Some feel that higher inflation in the euro zone may lead to a more hawkish monetary policy stance, while others feel that a possible emerging weakness of the economy in the zone may require a rate cut. Inflation may well be likely to remain above the ECB’s target in the near term, but against the backdrop of slowing growth, the ECB may also be unlikely to increase interest rates for the rest of the year.
Against the Japanese yen, the dollar was nearly flat for the day at around 105 yen, but still within sight of a three-month high of 105.87 hit on Thursday. The dollar has strengthened versus the yen on the back of weak economic data out of Japan including a larger than expected rise in unemployment and a drop in industrial production. The US dollar went slightly lower against other major currencies after touching near three-month highs against the Japanese currency overnight. The dollar strengthened in New York trading overnight following data that the US economy grew faster than previously estimated in the first quarter. The GDP data helped ease concerns about the US economy while boosting expectations that the Federal Reserve may raise interest rates this year.
There are now expectations that the Fed has finished with its rate cutting cycle and will most likely start raising rates from abnormally low levels as the US economy starts to benefit from the previous fiscal and monetary measures. Even among fears of inflation, this echos Dallas Federal Reserve President Richard Fisher’s comments that he would expect a change in course for the Fed if inflationary expectations continue to worsen, even in the face of an anaemic economic scenario. These comments helped to boost the dollar.

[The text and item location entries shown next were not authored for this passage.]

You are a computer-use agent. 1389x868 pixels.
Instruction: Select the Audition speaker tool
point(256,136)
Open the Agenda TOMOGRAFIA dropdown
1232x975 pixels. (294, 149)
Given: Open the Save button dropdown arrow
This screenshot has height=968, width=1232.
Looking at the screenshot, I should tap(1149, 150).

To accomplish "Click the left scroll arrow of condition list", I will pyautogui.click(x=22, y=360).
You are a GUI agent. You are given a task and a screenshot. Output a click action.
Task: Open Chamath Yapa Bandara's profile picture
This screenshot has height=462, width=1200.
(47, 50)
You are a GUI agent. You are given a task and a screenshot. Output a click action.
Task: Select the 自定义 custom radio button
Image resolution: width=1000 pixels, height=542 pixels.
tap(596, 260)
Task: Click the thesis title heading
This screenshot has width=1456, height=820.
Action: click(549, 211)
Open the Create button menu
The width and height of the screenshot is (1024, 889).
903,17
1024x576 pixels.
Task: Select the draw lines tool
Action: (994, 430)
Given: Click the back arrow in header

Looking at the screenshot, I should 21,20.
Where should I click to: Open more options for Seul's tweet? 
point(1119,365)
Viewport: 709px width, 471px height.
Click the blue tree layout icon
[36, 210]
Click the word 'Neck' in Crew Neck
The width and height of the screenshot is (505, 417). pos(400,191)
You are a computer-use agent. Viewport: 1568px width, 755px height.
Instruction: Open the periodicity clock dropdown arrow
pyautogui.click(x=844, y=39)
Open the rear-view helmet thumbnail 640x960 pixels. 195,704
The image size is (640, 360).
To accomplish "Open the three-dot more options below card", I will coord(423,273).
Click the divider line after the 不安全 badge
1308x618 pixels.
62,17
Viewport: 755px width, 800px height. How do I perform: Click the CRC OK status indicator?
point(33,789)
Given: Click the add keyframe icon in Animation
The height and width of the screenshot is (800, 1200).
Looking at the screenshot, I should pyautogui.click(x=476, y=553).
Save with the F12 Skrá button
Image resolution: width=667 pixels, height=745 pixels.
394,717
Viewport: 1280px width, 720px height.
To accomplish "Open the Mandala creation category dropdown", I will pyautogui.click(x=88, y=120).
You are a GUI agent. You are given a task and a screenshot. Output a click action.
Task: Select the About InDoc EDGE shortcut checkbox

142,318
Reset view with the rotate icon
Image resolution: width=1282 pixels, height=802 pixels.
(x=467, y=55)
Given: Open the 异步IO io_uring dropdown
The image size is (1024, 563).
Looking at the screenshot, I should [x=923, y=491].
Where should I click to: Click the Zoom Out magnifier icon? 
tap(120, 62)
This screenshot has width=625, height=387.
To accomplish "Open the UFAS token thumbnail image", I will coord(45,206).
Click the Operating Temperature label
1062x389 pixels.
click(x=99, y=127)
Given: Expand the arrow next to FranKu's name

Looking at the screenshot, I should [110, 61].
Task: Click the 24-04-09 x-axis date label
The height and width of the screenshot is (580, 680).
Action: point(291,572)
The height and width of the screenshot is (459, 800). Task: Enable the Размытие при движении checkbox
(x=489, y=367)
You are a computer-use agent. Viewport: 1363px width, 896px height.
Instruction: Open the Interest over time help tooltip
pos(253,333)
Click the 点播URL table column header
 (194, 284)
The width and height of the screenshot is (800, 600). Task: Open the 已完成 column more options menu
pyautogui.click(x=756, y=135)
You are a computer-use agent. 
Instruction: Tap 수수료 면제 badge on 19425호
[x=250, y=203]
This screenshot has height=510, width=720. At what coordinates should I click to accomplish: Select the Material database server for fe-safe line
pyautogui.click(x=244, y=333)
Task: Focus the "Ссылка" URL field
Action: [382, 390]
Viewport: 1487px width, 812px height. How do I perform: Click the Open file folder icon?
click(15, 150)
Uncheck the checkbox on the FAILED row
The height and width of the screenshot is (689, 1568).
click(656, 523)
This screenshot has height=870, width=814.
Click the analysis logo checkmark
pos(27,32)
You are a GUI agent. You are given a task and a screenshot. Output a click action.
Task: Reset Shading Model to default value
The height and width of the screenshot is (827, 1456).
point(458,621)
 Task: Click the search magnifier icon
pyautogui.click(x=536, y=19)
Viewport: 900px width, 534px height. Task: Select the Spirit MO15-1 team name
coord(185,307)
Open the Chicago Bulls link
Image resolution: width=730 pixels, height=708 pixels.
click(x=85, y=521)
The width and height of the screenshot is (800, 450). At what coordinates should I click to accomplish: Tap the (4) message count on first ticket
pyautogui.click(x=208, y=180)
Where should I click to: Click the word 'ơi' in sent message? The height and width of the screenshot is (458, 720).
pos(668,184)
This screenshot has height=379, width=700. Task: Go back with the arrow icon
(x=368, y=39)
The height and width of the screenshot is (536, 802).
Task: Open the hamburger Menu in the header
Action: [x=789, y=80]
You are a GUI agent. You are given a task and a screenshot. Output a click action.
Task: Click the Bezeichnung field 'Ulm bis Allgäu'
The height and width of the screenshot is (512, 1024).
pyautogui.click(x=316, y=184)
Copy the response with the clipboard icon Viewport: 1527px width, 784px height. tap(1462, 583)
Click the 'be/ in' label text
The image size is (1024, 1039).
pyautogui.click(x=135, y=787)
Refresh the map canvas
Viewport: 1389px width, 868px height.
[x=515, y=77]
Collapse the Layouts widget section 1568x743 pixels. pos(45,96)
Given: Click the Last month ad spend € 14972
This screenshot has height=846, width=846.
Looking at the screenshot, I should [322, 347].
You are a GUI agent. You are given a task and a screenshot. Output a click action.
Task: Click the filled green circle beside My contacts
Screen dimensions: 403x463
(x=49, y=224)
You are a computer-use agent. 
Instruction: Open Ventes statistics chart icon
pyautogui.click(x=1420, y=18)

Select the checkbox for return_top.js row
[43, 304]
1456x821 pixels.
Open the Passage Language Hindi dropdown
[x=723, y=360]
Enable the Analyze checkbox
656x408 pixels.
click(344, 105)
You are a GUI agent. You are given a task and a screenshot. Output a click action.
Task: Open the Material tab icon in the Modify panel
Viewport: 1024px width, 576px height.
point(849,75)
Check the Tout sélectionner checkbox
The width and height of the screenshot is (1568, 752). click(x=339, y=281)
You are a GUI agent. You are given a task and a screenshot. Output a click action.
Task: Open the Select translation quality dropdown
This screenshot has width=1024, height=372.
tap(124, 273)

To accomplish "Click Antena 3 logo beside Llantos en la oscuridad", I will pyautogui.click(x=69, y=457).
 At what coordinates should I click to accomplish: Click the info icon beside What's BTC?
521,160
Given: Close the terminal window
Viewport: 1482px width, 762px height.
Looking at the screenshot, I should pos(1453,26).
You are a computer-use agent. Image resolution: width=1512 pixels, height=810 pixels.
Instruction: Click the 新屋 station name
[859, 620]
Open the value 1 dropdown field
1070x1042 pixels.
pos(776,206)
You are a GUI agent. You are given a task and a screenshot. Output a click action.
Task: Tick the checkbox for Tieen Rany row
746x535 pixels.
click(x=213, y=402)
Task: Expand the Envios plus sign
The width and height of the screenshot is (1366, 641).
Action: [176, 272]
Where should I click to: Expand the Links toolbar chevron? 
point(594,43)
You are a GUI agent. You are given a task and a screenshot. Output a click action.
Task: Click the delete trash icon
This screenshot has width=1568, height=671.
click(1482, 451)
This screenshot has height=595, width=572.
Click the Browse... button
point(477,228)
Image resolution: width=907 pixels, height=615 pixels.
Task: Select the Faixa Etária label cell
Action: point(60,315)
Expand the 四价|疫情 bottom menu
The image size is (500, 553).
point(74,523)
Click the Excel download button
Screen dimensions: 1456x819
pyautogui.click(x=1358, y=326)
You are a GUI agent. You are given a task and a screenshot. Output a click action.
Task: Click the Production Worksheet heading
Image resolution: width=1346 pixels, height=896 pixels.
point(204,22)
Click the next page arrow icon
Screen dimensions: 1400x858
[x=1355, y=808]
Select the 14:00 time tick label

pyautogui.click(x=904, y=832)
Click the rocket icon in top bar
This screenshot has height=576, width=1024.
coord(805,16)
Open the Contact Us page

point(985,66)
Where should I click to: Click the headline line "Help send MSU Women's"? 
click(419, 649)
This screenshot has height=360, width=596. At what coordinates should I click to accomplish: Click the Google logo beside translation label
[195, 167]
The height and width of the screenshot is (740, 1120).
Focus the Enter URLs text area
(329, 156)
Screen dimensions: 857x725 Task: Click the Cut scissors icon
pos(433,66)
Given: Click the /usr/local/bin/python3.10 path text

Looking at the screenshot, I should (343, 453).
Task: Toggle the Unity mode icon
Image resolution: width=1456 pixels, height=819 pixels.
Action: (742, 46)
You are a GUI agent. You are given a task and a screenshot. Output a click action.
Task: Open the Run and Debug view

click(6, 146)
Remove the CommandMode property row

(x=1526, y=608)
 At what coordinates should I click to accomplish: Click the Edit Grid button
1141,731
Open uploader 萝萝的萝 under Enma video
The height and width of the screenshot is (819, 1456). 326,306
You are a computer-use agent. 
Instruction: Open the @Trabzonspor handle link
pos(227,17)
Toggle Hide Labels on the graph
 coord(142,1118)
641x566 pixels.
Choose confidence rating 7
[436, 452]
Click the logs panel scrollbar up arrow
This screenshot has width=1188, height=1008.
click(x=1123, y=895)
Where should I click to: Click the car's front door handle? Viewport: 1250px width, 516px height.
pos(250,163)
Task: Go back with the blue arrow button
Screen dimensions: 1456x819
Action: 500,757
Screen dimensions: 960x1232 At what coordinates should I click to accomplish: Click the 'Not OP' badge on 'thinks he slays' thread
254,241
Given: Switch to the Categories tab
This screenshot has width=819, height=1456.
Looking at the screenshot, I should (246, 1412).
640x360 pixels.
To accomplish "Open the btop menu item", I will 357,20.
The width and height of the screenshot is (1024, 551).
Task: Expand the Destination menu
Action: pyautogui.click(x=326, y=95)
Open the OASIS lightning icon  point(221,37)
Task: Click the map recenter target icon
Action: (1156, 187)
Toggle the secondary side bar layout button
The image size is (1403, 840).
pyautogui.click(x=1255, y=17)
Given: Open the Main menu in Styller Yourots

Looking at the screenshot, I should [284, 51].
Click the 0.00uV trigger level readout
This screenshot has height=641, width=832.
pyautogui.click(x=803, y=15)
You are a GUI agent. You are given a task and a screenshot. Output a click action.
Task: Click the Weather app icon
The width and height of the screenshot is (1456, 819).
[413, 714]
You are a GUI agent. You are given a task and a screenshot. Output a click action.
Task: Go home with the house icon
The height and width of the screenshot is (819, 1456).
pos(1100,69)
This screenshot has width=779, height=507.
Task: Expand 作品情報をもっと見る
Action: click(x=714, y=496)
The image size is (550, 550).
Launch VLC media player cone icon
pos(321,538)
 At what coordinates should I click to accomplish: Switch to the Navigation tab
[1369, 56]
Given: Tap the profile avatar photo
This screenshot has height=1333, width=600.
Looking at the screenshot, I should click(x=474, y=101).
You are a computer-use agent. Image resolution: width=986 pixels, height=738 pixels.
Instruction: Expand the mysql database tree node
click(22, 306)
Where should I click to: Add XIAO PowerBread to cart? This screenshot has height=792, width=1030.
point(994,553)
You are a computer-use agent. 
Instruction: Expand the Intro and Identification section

Rate hikes would be a large change in the Fed’s recent monetary policy stance. Growing sentiment of this expectation seemed to strengthen after the Commerce Department said the US economy grew 0.9 percent in the first quarter based on revised data. This was higher than the government’s previous estimate of 0.6 percent growth, helping to ease worries about a recession. The closely eyed ISM survey on the US manufacturing and service sector is scheduled for release next week. Concerns over inflation are also affecting US Treasury prices, forcing the long end of the yield curve higher and lending support to the dollar. The yield of the 10 year Treasury note, which moves in the opposite direction to its price, rose to 4.08 percent in late trading from 4.01 percent Wednesday.
The more optimistic outlook for Fed expectations may also be helping to fuel a growing view that the euro zone economy may suffer concomitantly with the US economic fallout and beginnings of rebound. And if oil prices continue to ease, the recent euro/dollar currency pair rate move trend could gain momentum.